## WORK ITEM
The required result is an exact copy of every line from the one with "Task: Click the Exposure dialog title bar" through the last line below, with the pictures left out.

## Saved data entries
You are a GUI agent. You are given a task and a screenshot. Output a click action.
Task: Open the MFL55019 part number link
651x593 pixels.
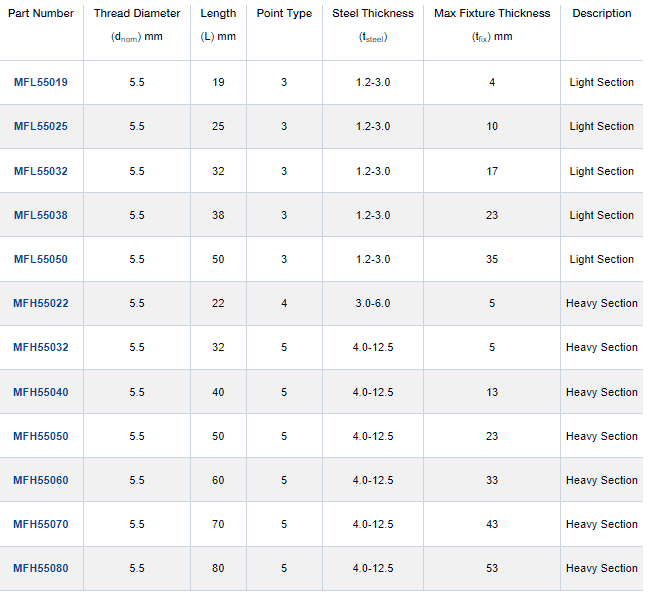tap(41, 83)
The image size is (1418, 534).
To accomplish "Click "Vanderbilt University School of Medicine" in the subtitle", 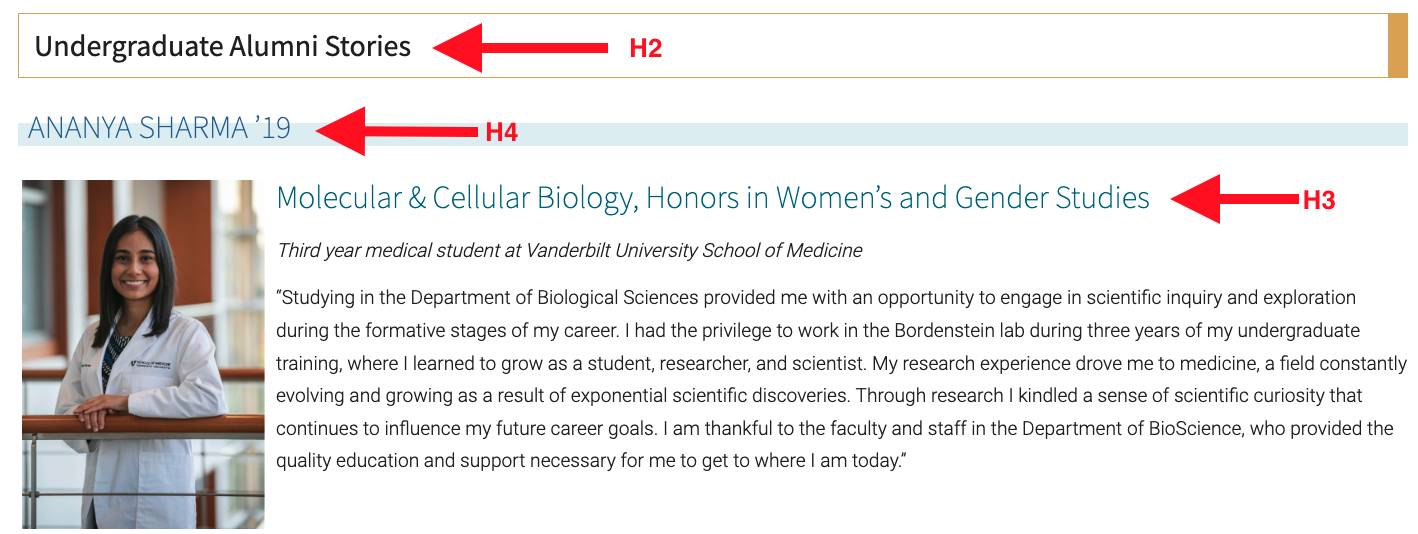I will click(684, 250).
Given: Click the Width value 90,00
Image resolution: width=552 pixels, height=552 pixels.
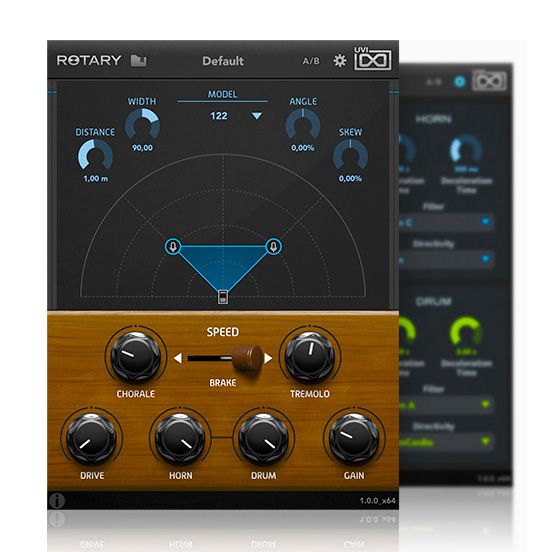Looking at the screenshot, I should click(142, 148).
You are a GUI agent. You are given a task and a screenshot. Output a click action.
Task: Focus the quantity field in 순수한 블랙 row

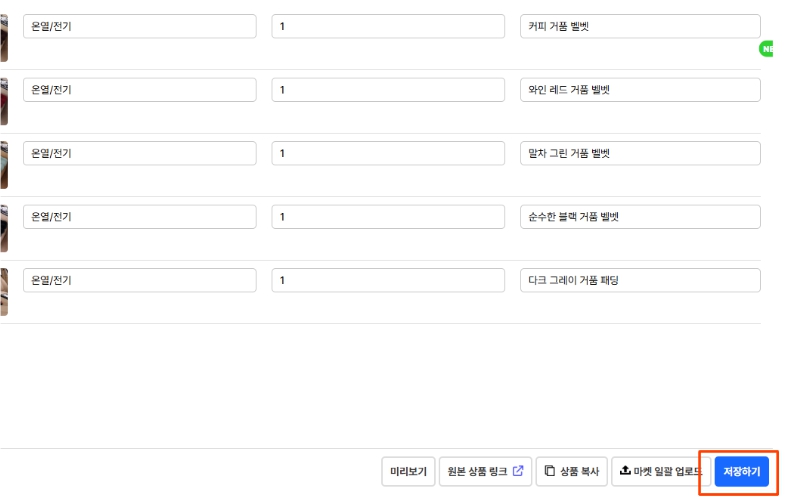point(388,217)
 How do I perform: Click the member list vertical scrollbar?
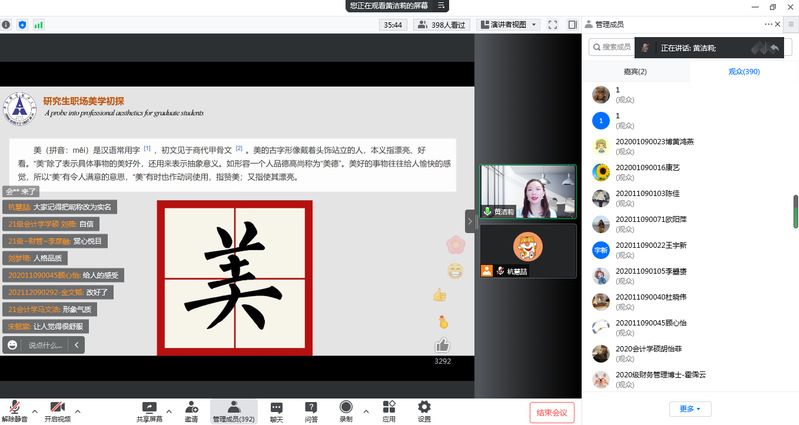(795, 212)
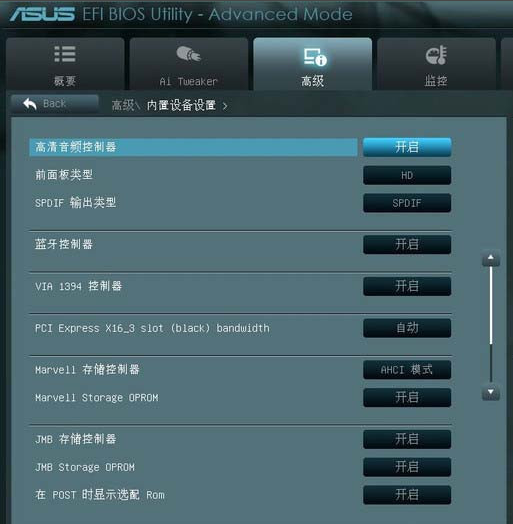Toggle the 高清音频控制器 开启 setting
Viewport: 513px width, 524px height.
click(407, 147)
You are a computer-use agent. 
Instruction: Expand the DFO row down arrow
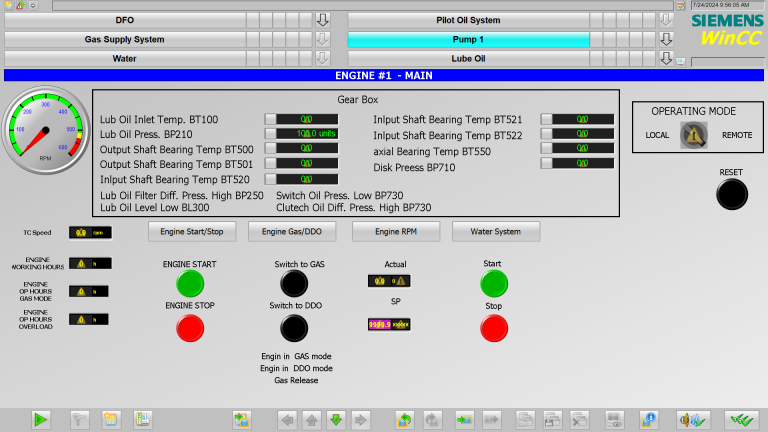tap(322, 20)
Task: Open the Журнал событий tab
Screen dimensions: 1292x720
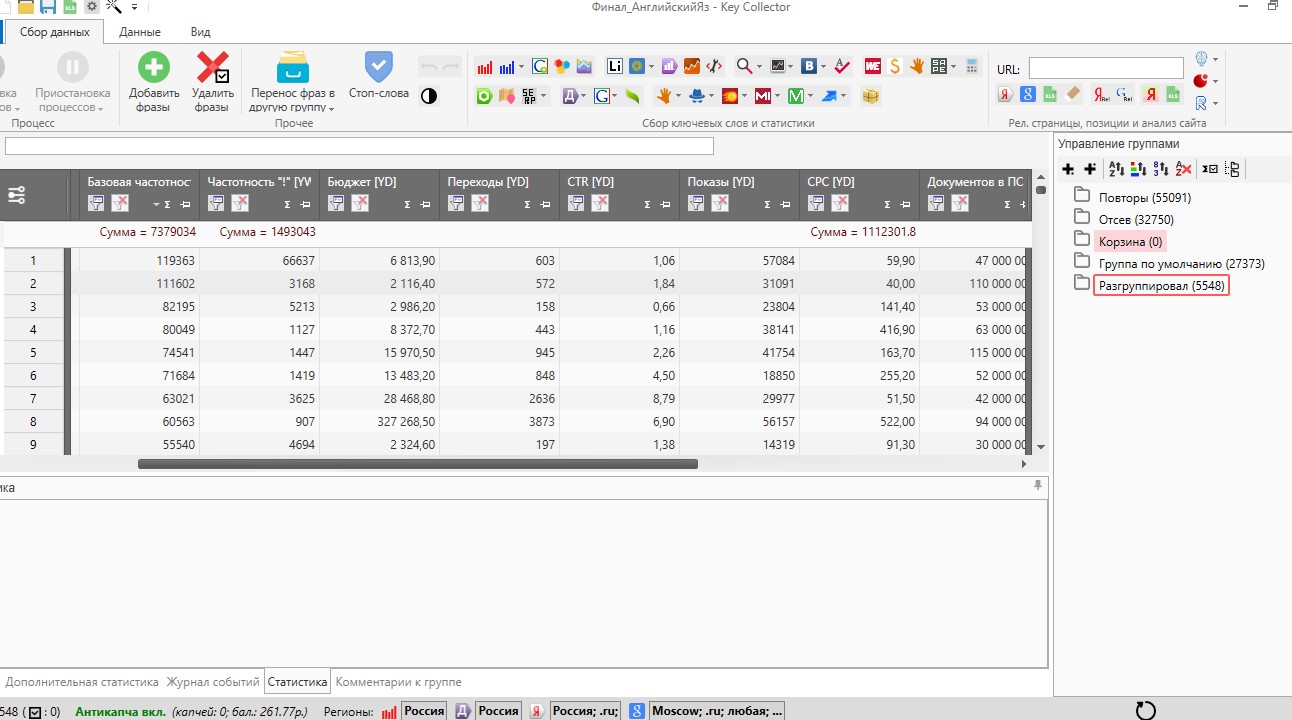Action: pyautogui.click(x=212, y=682)
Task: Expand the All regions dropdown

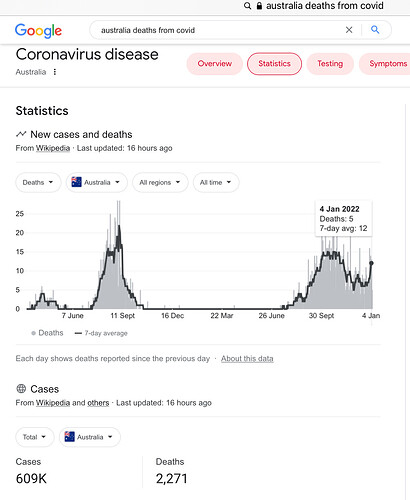Action: pyautogui.click(x=160, y=182)
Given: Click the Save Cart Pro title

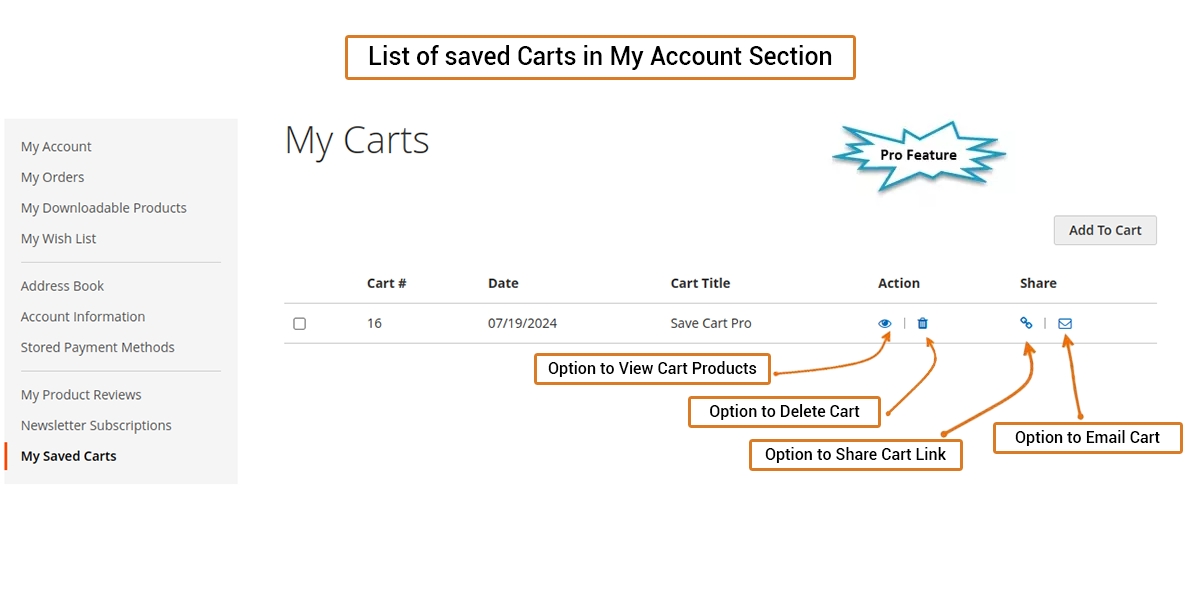Looking at the screenshot, I should click(711, 324).
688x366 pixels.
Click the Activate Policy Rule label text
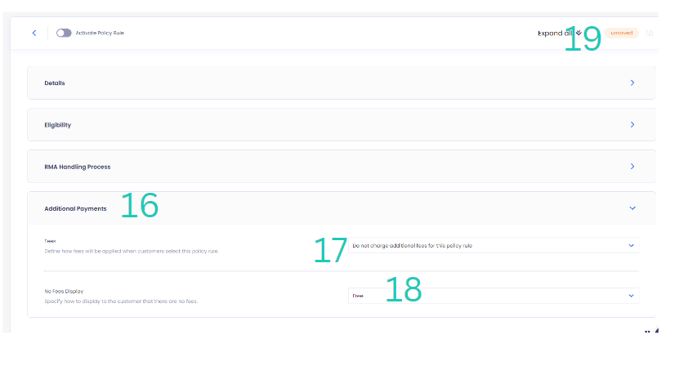coord(100,33)
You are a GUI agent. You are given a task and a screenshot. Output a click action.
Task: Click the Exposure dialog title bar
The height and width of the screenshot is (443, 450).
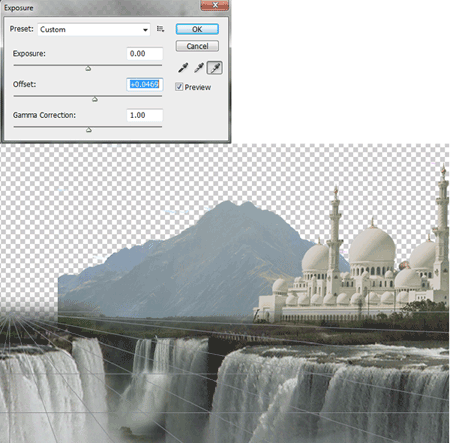coord(100,7)
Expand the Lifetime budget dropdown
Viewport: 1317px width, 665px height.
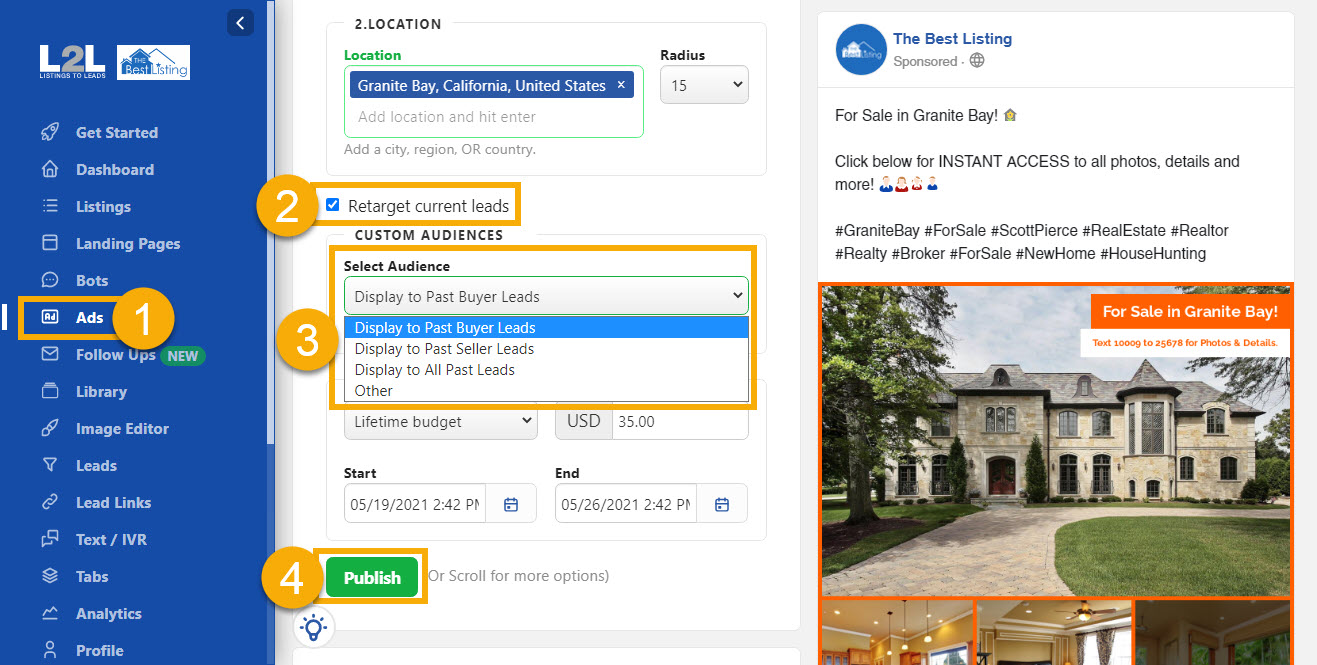(440, 421)
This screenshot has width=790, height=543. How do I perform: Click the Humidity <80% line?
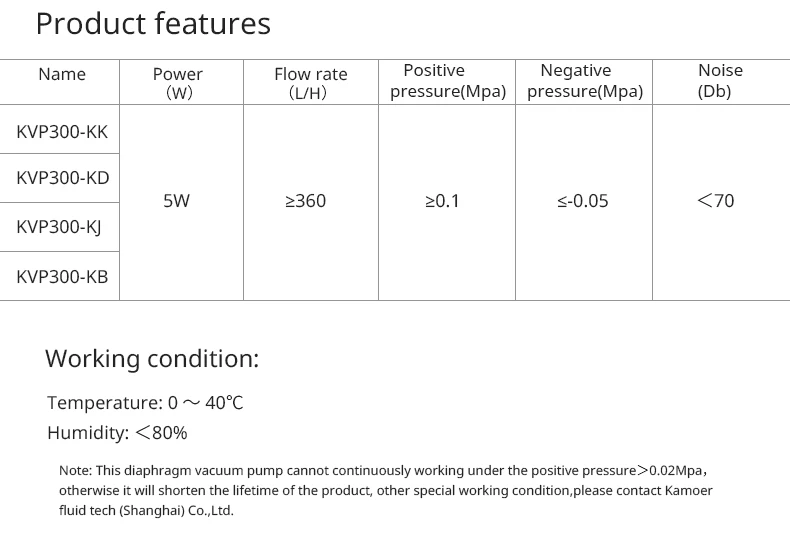pos(117,433)
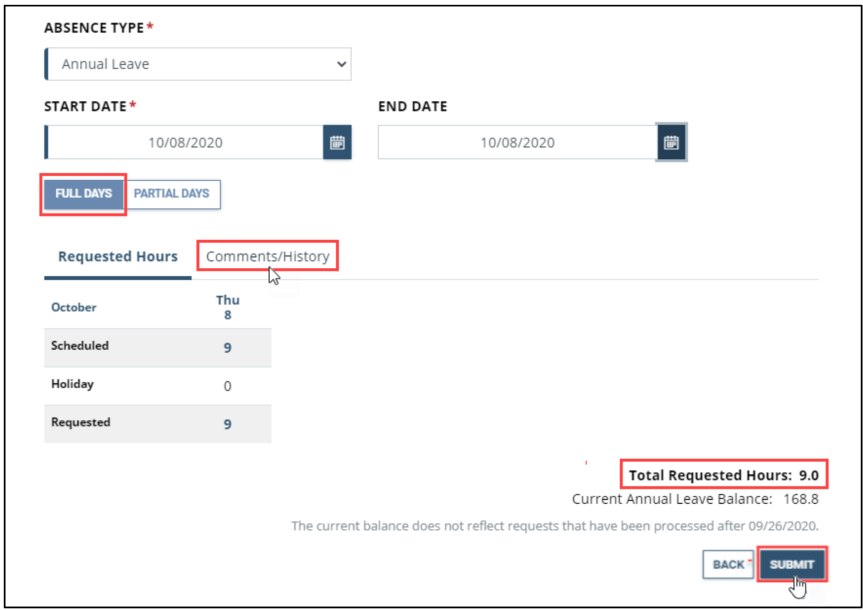Click the Requested hours value for Thursday

227,424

## COMPLETED EXERCISE
Task: Click the Exposure dialog title bar
The height and width of the screenshot is (443, 450).
coord(100,7)
Expand the Lifetime budget dropdown
Viewport: 1317px width, 665px height.
(440, 421)
This screenshot has width=790, height=543. How do I perform: Click the Humidity <80% line?
pos(117,433)
Click the Requested hours value for Thursday

227,424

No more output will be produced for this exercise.